Provided records:

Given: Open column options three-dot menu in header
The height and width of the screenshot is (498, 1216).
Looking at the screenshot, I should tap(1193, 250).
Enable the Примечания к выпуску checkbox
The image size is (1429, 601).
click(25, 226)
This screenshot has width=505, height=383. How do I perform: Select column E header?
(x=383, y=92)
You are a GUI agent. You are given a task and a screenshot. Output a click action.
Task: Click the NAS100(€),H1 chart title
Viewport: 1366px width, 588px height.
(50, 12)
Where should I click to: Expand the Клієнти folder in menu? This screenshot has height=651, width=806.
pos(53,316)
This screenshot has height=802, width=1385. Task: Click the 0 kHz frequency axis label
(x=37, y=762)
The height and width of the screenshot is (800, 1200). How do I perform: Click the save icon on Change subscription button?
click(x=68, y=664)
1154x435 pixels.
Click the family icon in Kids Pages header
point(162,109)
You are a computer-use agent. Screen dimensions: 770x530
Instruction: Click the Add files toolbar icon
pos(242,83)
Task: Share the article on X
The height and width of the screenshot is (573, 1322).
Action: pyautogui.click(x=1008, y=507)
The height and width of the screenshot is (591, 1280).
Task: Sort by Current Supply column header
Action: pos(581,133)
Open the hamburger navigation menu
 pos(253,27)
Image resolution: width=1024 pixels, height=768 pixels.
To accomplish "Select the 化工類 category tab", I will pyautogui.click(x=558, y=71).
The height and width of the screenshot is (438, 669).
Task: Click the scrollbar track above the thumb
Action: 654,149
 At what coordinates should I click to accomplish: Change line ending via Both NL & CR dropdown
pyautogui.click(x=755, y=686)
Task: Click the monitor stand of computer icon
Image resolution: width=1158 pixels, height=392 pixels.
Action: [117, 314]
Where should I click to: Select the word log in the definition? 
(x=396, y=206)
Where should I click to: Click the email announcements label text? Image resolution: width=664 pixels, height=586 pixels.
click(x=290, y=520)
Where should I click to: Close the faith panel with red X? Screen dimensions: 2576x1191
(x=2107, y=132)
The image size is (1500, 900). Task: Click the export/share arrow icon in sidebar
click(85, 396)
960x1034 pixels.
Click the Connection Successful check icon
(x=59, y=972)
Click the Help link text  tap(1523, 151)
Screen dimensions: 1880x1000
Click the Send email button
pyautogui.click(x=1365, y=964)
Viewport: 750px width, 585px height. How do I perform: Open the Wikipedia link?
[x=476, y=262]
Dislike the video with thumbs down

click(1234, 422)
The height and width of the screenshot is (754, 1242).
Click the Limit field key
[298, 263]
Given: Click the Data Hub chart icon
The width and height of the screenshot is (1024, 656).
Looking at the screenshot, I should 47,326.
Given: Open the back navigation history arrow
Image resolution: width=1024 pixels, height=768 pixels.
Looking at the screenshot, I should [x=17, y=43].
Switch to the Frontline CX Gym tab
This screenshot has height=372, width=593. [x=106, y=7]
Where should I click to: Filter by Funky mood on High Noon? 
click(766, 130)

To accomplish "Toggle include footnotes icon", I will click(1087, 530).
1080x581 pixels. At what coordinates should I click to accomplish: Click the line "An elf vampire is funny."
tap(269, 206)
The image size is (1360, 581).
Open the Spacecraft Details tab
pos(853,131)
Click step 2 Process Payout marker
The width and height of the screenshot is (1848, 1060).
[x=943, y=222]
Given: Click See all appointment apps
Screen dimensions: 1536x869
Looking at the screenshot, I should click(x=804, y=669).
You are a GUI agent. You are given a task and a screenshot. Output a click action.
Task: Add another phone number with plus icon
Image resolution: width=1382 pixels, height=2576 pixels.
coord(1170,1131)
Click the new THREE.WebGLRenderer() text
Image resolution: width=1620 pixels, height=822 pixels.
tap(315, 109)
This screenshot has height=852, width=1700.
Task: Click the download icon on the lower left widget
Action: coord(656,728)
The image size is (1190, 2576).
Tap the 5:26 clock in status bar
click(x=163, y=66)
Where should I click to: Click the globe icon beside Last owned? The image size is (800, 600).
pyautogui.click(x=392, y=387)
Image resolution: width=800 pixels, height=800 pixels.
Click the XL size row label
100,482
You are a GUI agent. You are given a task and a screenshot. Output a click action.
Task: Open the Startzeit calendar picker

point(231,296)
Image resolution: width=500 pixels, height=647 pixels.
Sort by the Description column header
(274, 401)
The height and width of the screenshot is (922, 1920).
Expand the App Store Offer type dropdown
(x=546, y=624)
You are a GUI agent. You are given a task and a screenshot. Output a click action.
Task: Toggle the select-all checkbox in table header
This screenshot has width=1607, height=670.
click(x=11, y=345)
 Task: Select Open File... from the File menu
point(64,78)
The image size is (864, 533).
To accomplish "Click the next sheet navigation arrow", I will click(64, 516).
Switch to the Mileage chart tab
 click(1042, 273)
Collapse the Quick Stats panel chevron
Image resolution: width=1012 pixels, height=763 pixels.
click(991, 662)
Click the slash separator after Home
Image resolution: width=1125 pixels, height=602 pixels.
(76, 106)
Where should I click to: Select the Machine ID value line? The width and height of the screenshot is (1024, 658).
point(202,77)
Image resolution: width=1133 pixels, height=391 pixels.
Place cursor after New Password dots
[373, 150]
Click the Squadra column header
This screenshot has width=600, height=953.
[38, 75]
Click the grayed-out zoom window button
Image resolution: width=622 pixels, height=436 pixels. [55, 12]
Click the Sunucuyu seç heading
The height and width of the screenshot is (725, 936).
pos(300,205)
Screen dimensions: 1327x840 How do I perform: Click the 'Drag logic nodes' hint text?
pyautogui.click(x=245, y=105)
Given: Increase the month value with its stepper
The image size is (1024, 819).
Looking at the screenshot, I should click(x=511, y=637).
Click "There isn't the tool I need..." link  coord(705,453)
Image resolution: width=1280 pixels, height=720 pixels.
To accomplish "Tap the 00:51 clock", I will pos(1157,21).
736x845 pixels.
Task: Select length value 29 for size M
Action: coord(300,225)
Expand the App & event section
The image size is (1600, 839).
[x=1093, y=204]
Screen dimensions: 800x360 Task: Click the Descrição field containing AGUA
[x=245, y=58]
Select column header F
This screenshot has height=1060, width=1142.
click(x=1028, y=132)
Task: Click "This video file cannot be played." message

What you need to do:
Each line of the data that includes "Toggle" should be copied.

Answer to this task:
To accomplish "Toggle include footnotes icon", I will click(1087, 530).
Task: Toggle the select-all checkbox in table header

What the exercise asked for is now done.